Implications for Occupational Therapy Practice
Occupational therapy practitioners should support the participation of their clients with disabilities in hotel stays through addressing both personal and environmental factors by doing one or more of the following:
Advocating for accessible lodging and practices through legislative action (e.g., the ADA National Network; https://adata.org/)

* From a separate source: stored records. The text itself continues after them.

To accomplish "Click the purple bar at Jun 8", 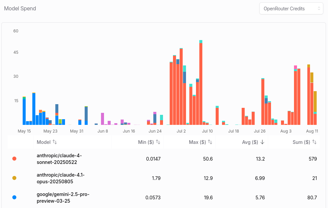I will pos(103,119).
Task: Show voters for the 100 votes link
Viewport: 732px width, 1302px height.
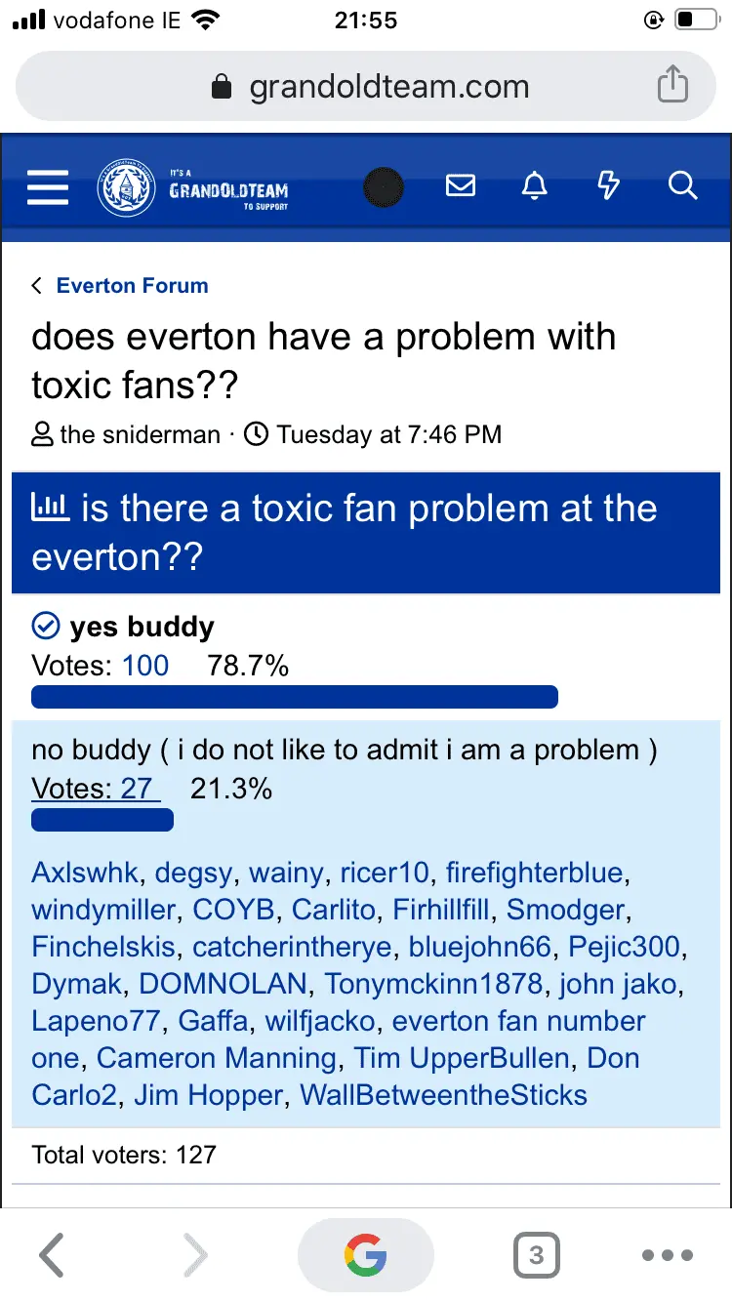Action: [145, 666]
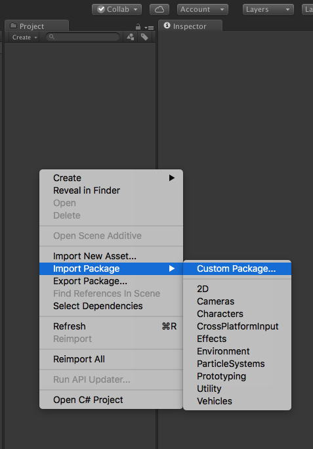Viewport: 313px width, 449px height.
Task: Click the Inspector info icon
Action: click(x=167, y=26)
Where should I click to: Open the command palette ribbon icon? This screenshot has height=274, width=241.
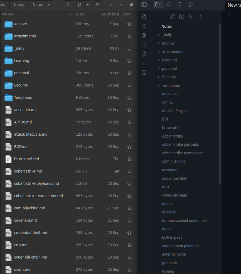click(x=144, y=63)
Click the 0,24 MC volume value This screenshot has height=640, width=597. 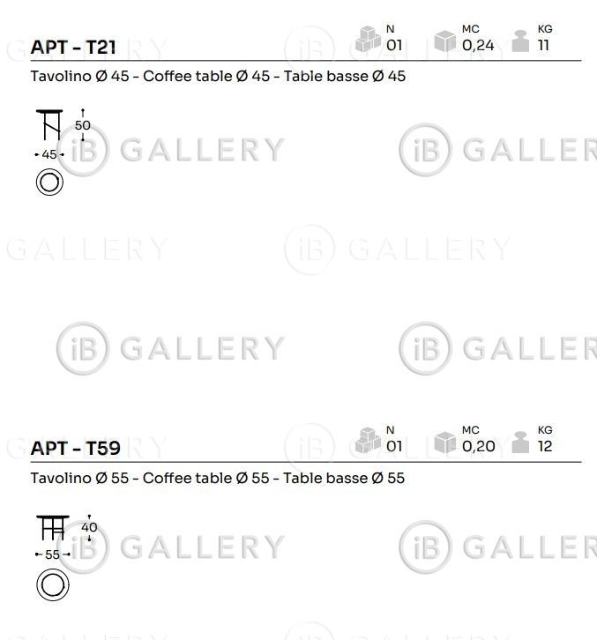(x=478, y=45)
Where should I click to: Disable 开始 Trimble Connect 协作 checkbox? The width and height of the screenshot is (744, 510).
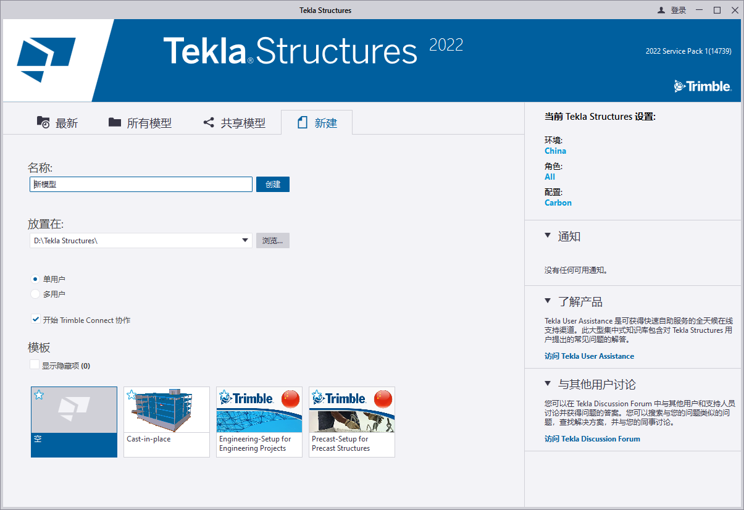35,319
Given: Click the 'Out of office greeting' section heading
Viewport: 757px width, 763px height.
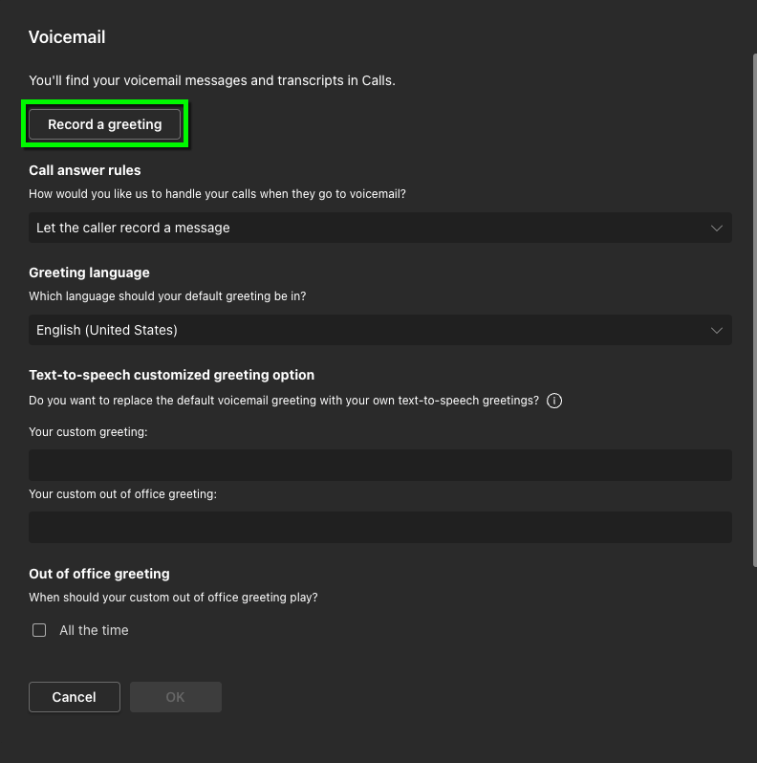Looking at the screenshot, I should point(99,574).
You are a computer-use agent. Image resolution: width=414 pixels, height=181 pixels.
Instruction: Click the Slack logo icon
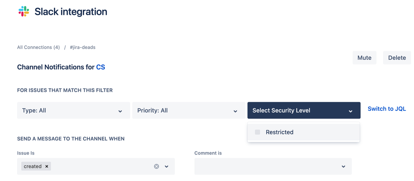pyautogui.click(x=24, y=11)
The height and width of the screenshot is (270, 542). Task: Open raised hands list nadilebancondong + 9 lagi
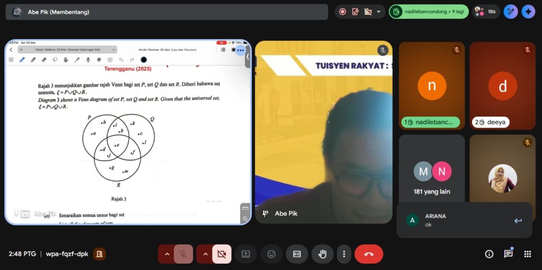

Consulting with hotels on how to improve their customer service and accommodations for guests with disabilities
Providing interventions that focus on skills for successful hotel stays (e.g., knowledge of self-advocacy skills, navigating a hotel’s website using a screen reader).
Conclusion
Travel is an occupation in which recipients of occupational therapy services engage and on which they may want to focus in treatment. To effectively support their clients, occupational therapy practitioners must be informed about how personal and environmental factors affect hotel stays as well as how those factors interact throughout the hotel experience. This study provides the first information of its kind to inform occupational therapy practitioners about the hotel experience of people with disabilities. The results can guide practitioners in addressing the challenges related to hotel stays for people with disabilities by means of interventions that target both personal and environmental factors, including advocacy for accessible lodging and the integration of people with disabilities into the community, consultation with hotels on the needs of guests with disabilities, and direct intervention with clients who wish to travel.
Footnotes
Acknowledgments
Morgan R. Stasell acknowledges and thanks the Rush University Department of Occupational Therapy faculty, especially Evguenia S. Popova, Paula J. Costello, and Linda M. Olson, for their support and contributions to this research.